L’andamento dell’occupazione nelle aziende dell’indotto 
Rispetto alla fine del 2001 il livello dell’occupazione nelle aziende dell’indotto è rimasto complessivamente stabile. Ma la maggior parte delle aziende ha proceduto a non rinnovare molti contratti a termine che erano in scadenza nell’anno. Ciò ha riguardato soprattutto i contratti di formazione e lavoro già nel corso del primo semestre 2002, quando i segnali di crisi si sono resi più concreti. Il saldo positivo dell’occupazione, anche se di circa quaranta unità, si deve tuttavia solo all’incremento consistente da parte di due aziende, poiché tutte le altre o hanno ridotto gli organici, la maggior parte, o registrano un livello dell’occupazione identico a quello del 2001. Si è passati così dai 3.371 addetti del 2001 ai 3.408 del 2002, un aumento dell’uno per cento, che significa un forte rallentamento nell’occupazione rispetto alla crescita registrata negli scorsi anni.

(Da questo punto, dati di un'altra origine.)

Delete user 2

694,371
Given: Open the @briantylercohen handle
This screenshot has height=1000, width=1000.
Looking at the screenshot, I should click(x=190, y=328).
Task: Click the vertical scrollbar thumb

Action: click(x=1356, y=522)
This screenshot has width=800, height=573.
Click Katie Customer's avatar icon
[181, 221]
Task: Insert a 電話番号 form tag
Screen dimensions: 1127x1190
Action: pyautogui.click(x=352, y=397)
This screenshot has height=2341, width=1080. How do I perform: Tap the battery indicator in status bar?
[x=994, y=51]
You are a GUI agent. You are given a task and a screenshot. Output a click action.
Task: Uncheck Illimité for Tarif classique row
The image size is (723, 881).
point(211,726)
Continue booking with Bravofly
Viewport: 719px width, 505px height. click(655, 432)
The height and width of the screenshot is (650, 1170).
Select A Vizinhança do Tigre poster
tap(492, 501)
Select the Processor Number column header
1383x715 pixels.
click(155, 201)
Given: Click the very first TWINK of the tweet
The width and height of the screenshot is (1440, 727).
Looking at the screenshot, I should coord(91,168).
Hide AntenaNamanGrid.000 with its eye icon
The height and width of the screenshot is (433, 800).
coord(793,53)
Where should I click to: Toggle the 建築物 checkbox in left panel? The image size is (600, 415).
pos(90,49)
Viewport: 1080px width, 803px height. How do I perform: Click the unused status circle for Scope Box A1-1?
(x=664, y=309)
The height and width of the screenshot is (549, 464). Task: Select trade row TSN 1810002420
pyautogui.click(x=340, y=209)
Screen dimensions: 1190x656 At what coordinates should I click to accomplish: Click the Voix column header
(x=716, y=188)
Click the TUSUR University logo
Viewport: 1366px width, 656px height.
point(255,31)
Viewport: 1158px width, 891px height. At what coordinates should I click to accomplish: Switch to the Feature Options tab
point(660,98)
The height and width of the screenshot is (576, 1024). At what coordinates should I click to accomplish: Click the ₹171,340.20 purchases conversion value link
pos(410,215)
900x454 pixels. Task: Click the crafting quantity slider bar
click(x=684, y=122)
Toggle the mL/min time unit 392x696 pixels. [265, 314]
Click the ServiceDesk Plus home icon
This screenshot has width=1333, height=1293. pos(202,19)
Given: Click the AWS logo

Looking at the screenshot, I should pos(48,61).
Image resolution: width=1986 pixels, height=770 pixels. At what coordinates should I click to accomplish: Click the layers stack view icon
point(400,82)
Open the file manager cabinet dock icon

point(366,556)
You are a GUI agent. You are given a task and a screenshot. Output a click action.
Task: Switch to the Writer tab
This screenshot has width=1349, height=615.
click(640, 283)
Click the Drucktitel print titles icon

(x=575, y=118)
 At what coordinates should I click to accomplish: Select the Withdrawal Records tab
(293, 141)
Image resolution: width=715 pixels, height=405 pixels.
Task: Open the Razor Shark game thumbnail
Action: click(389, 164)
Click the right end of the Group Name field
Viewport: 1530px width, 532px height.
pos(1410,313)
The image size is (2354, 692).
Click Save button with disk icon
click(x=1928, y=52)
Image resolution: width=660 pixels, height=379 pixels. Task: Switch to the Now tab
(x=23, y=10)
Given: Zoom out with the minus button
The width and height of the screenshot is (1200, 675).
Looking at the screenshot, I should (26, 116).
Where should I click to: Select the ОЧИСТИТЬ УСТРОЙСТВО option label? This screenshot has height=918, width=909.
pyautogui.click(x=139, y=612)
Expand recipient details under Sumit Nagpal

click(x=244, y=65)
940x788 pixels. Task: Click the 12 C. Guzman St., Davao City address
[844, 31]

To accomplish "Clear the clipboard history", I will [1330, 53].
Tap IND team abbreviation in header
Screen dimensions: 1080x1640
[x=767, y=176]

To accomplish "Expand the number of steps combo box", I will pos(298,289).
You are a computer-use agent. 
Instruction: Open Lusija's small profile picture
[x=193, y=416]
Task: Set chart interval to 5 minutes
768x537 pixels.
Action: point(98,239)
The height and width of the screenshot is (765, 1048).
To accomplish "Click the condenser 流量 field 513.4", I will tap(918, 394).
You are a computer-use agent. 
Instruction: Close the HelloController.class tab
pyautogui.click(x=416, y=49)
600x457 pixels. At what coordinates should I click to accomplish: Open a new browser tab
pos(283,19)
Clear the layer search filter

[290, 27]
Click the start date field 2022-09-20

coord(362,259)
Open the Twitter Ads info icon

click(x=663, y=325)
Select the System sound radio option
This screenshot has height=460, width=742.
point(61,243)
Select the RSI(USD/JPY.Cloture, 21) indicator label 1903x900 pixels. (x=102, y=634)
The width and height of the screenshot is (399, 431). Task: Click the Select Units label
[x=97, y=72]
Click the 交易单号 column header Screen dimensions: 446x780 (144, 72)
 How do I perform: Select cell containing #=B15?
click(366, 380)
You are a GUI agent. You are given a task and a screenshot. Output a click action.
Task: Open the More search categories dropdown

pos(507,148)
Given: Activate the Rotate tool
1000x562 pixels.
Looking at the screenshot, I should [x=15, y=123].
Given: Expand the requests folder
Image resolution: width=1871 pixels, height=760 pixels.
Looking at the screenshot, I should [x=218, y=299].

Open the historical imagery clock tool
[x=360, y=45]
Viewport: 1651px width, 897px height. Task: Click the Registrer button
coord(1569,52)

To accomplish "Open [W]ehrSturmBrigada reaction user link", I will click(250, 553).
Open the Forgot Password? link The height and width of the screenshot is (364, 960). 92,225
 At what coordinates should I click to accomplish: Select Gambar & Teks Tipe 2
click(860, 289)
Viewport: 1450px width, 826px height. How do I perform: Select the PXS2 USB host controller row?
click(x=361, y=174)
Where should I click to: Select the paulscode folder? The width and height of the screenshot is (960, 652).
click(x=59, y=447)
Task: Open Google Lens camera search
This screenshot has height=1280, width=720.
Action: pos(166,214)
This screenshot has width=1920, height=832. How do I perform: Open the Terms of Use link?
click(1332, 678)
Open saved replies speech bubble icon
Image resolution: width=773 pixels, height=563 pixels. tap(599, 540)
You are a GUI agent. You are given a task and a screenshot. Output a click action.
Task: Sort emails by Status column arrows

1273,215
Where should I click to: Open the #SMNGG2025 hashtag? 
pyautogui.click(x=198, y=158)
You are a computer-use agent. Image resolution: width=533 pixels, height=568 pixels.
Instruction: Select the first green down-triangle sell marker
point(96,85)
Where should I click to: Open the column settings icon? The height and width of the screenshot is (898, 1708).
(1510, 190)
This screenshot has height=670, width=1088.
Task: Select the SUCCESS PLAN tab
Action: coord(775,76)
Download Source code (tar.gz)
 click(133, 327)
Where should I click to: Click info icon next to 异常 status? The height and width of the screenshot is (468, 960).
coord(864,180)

Il dato, come abbiamo detto in precedenza, è negativo se si osserva che l’aumento degli occupati si registra solo in cinque aziende: Automotive Systems (ex Complasint), La.Sme, Autocomponents, Imam e Mubea, anche se solo nei primi due casi si può parlare di un incremento consistente, rispettivamente +78 e +52 addetti. Le aziende con un numero di addetti stabile sono invece 11, mentre le restanti 9 sul totale di 25 registrano una riduzione dell’occupazione, in particolare Lear Interior Systems (ex Pianfei) -15,2%; Johnson Controls (ex Commer 1) -14,6%; Proma S.S.A. -11,7%, Itca -10,7%. Ciò significa che se non fosse per la La.Sme e l’ex Complasint, che fra l’altro è l’azienda con il numero maggiore di lavoratori assunti con contratti a termine (sono il 40% dell’intero organico), il saldo dell’occupazione risulterebbe negativo. Va osservato inoltre che aziende come Imam, Lear e Autocomponents, che pure hanno registrato un aumento degli occupati, sono anche quelle che hanno fatto maggiore ricorso alla cig nel corso dei primi nove mesi del 2000, totalizzando insieme il 44% di tutte le ore di cig concesse. Il dato dell’occupazione finale va inoltre circostanziato con il fatto che i livelli occupazionali di alcuni stabilimenti sono risultati, tra l’ottobre del 2001 e del 2002, anche più elevati come nel caso della La.Sme che solo a marzo aveva 242 addetti contro i 229 di ottobre.

In conclusione, se i dati relativi all’occupazione segnano un saldo positivo (l’1,1% in più) sono almeno tre i fattori che conducono a ritenere che si è dinanzi a un’inversione di tendenza. Il primo di questi fattori riguarda il fatto che 20 aziende su 25 registrano un’occupazione comunque in calo o stazionaria; il secondo fattore attiene invece al fatto che anche quelle che registrano un aumento sono ricorse alla cassa integrazione e che per molti dei contratti in scadenza, già a partire dai primi mesi del 2003, la tendenza è quella del mancato rinnovo. In questo quadro si è fortemente ridotto il numero delle aziende che hanno fatto ricorso a nuove assunzioni con contratto di formazione e lavoro, contratti a termine e contratti di lavoro interinale. Se alla fine del 2001 i lavoratori in contratto di formazione ammontavano a poco più di 400 – il 12% dell’occupazione dell’indotto – e le assunzioni, dall’inizio del 2001, a circa 200, i corrispondenti dati per il 2002 sono di entità minore. I contratti di formazione si sono ridotti a un quarto (98) mentre sono cresciuti i contratti a tempo determinato (143), generalmente della durata di 6 mesi, di cui 112 alla sola Automotive Systems (ex Complasint). Una riduzione si registra anche rispetto all’impiego di lavoratori interinali, poco meno di 50, anche se questo dato si riferisce solo al mese di ottobre del 2002 ed è semplicemente indicativo del fenomeno.